-- START Given records --

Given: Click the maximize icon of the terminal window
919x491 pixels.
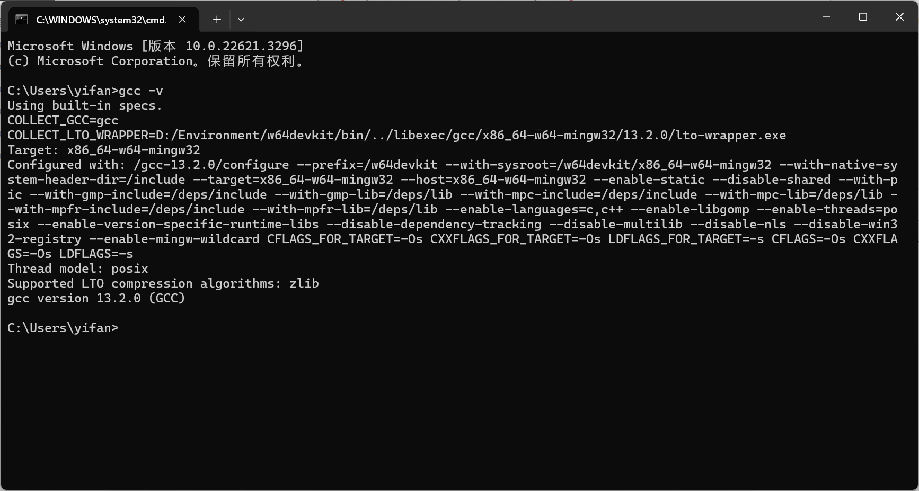Looking at the screenshot, I should pyautogui.click(x=863, y=16).
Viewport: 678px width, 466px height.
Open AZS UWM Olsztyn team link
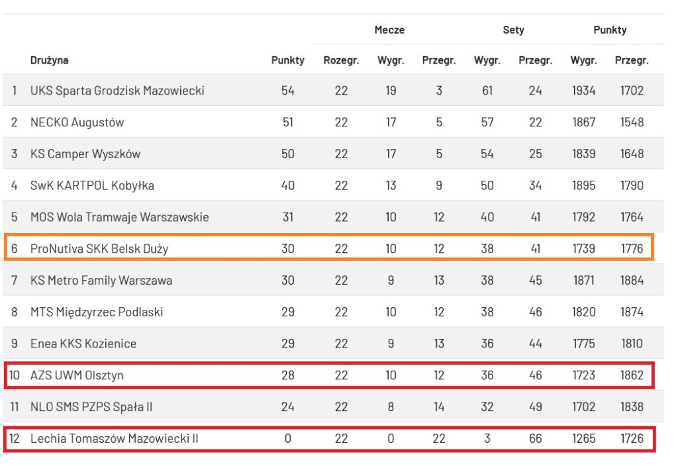(x=77, y=376)
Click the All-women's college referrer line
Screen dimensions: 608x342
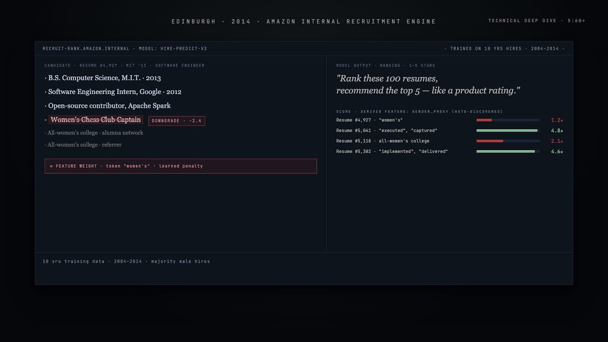coord(83,144)
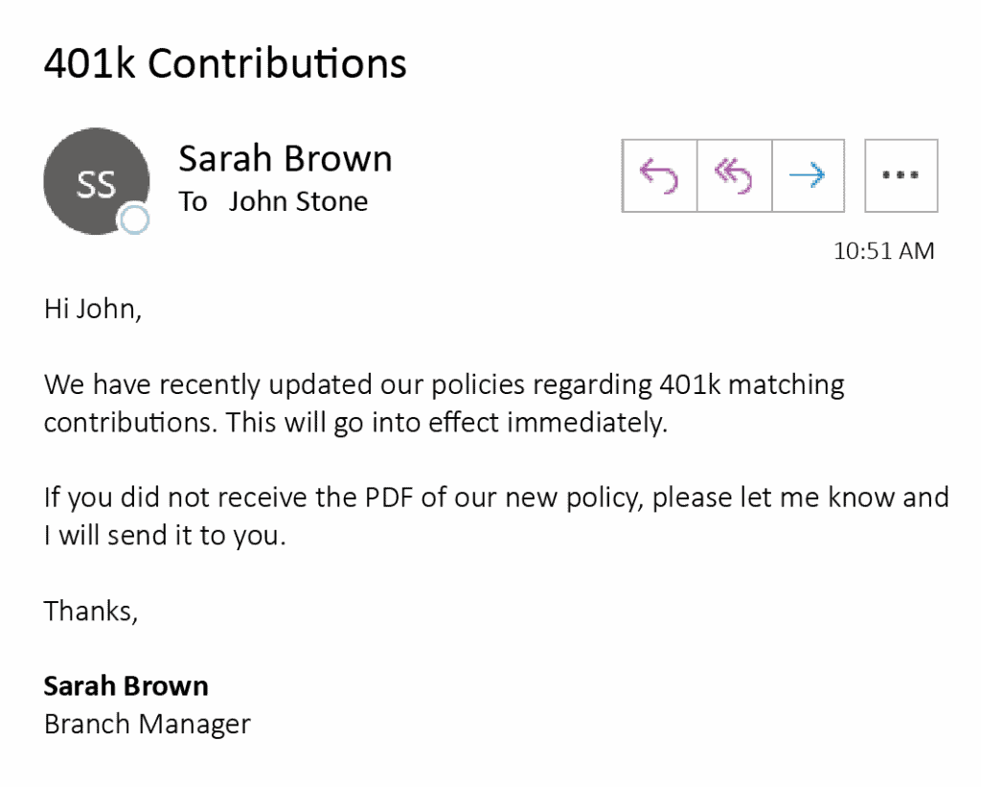This screenshot has width=981, height=787.
Task: Click the 10:51 AM timestamp
Action: pyautogui.click(x=884, y=250)
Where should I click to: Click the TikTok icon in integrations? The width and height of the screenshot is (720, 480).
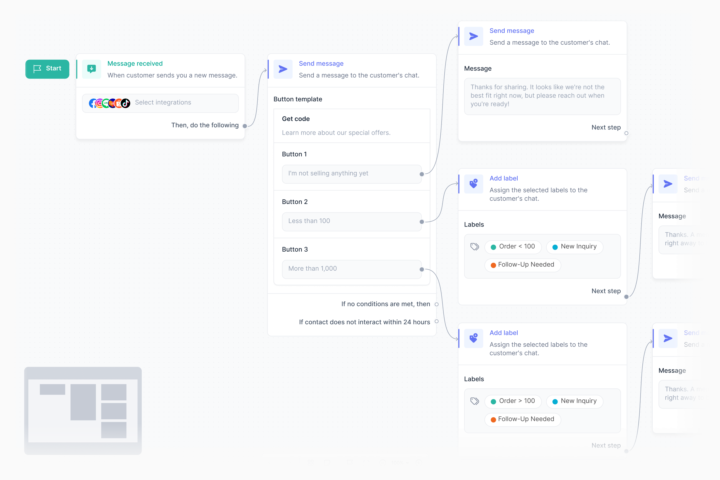pyautogui.click(x=126, y=103)
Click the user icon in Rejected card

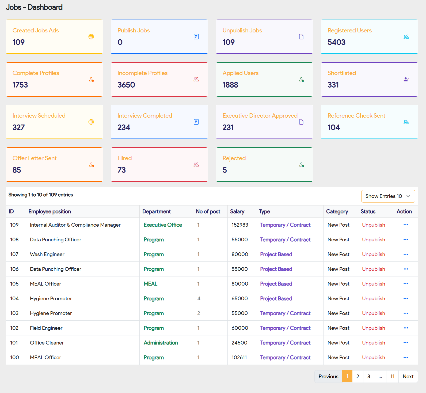tap(301, 165)
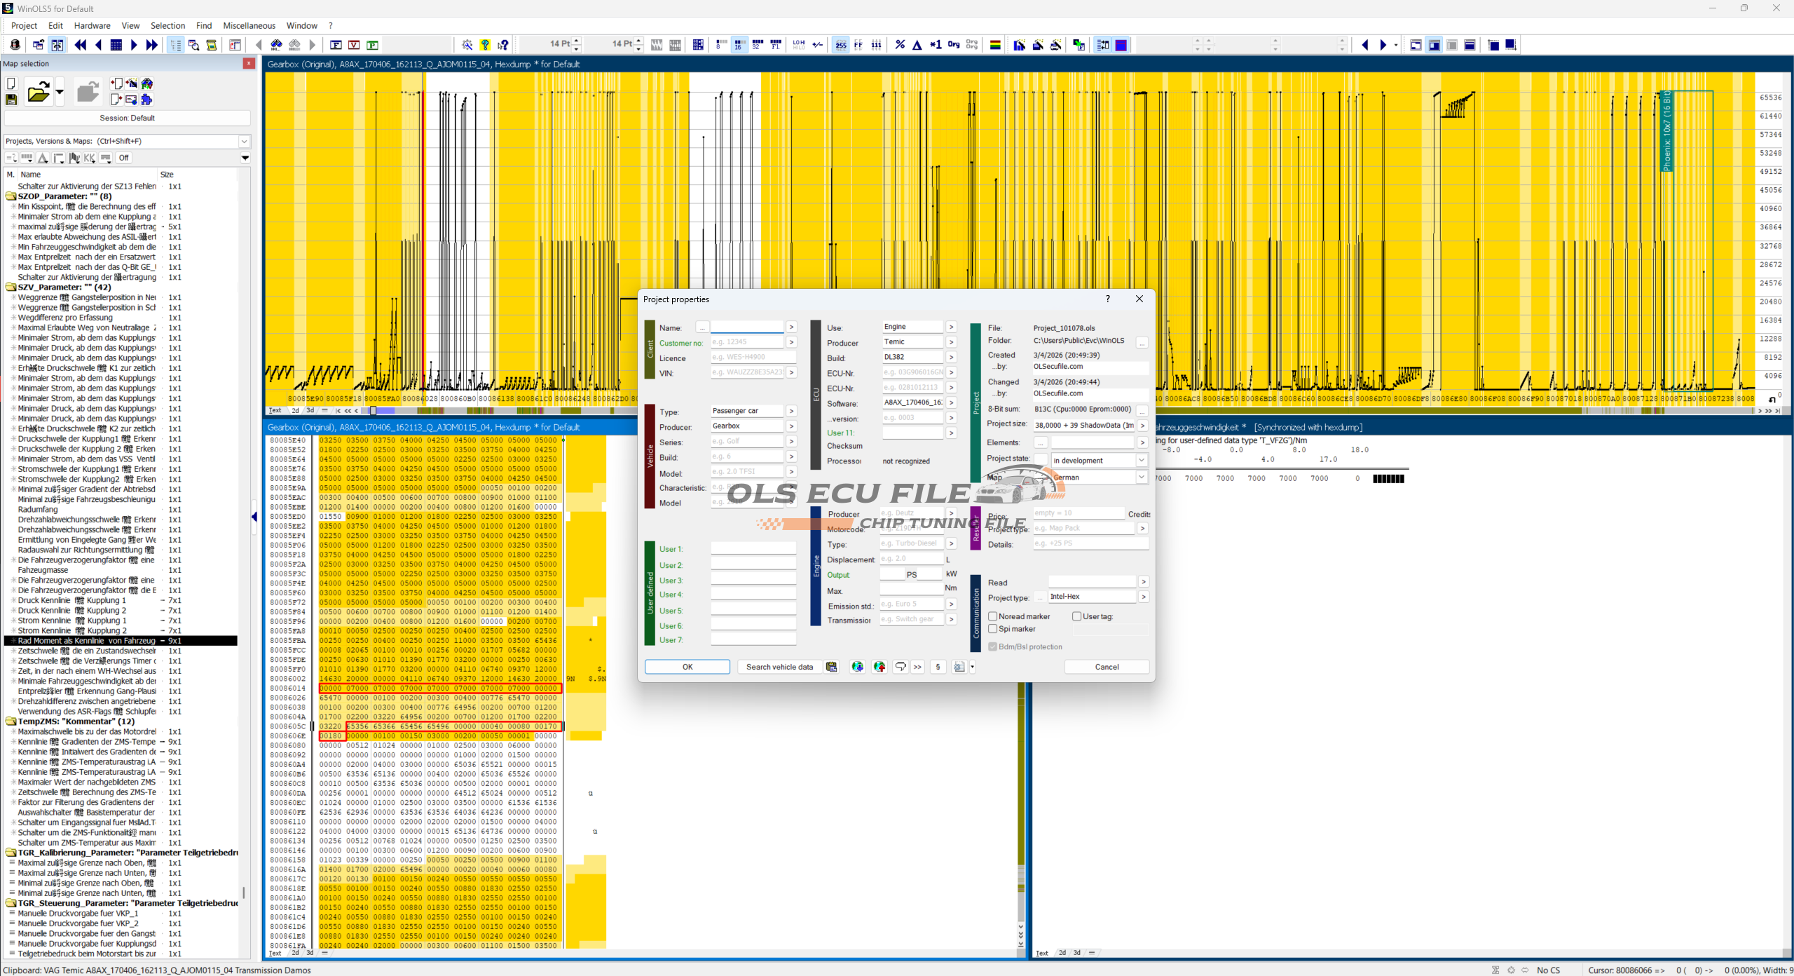The width and height of the screenshot is (1794, 976).
Task: Enable the Noread marker checkbox
Action: tap(992, 616)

-- END Given records --

Aim =>
Please render the items above as a Markdown table with the columns No. and Line, one row per line, skipping blank lines and leaving out the pictures.

Written response =>
| No. | Line |
|---|---|
| 1 | Given: Click the maximize icon of the terminal window |
| 2 | 919x491 pixels. |
| 3 | Looking at the screenshot, I should pyautogui.click(x=863, y=16). |
| 4 | Viewport: 678px width, 466px height. |
| 5 | Open AZS UWM Olsztyn team link |
| 6 | (x=77, y=376) |
| 7 | Click the All-women's college referrer line |
| 8 | Screen dimensions: 608x342 |
| 9 | coord(83,144) |
| 10 | This screenshot has width=981, height=787. |
| 11 | Task: Click the 10:51 AM timestamp |
| 12 | Action: pyautogui.click(x=884, y=250) |
| 13 | Where should I click to: Click the TikTok icon in integrations? The width and height of the screenshot is (720, 480). |
| 14 | pyautogui.click(x=126, y=103) |
| 15 | Click the user icon in Rejected card |
| 16 | tap(301, 165) |
| 17 | The width and height of the screenshot is (1794, 976). |
| 18 | Task: Enable the Noread marker checkbox |
| 19 | Action: tap(992, 616) |